People have already mentioned that this is called an internal category and defined in the obvious way, so let me explain a couple of applications.

Theorem. Let $\mathcal{E}$ and $\mathcal{S}$ be elementary toposes and suppose $p : \mathcal{E} \to \mathcal{S}$ is a bounded geometric morphism. Then there exists an internal category $\mathbb{C}$ in $\mathcal{S}$ and a factorisation of $p$ as $$\mathcal{E} \longrightarrow [\mathbb{C}^\textrm{op}, \mathcal{S}] \longrightarrow \mathcal{S}$$ where $[\mathbb{C}^\textrm{op}, \mathcal{S}]$ denotes the topos of internal presheaves on $\mathbb{C}$ in $\mathcal{S}$, where the geometric morphism $\mathcal{E} \to [\mathbb{C}^\textrm{op}, \mathcal{S}]$ is a geometric inclusion.

Proof. See §B3.3 in Sketches of an elephant.

In other words, Giraud's theorem characterising Grothendieck toposes can be relativised to arbitrary base toposes – and in the strongest possible way, because we do not need to assume that $\mathcal{S}$ is cocomplete or boolean or anything like $\textbf{Set}$ at all.

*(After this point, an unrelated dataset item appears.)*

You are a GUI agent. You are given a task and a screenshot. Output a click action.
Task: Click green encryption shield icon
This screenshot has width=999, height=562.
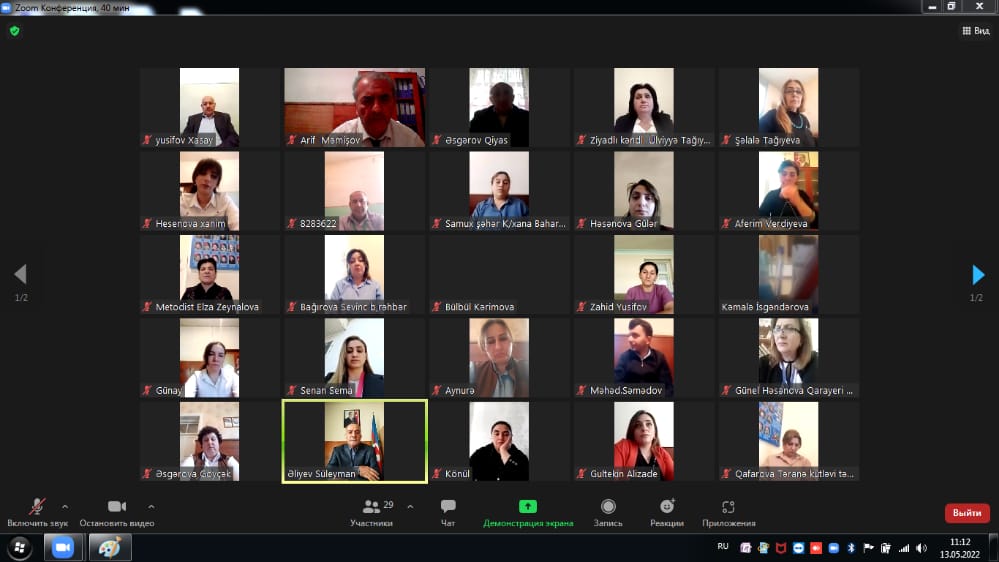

Another application can be found in Janelidze's categorical Galois theory: under good conditions, the category of "split algebras" in one category will be (contravariantly) equivalent to the category of internal presheaves on an internal groupoid in another category. For example,

Theorem. Let $\sigma : R \to S$ be a Galois descent morphism of rings, and let $\textrm{Gal}(\sigma)$ be the corresponding Galois groupoid in the category of profinite spaces. Then the category of $R$-algebras split by $\sigma$ is contravariantly equivalent to the category of internal presheaves on $\textrm{Gal}(\sigma)$ in the category of profinite spaces.

Proof. See Theorem 4.7.15 in [Categorical Galois theory].

Also, I'll mention that Bénabou worked out how to define the notion of a locally internal category, which is rather more complicated. This can be found in §B2.2 of Sketches of an elephant.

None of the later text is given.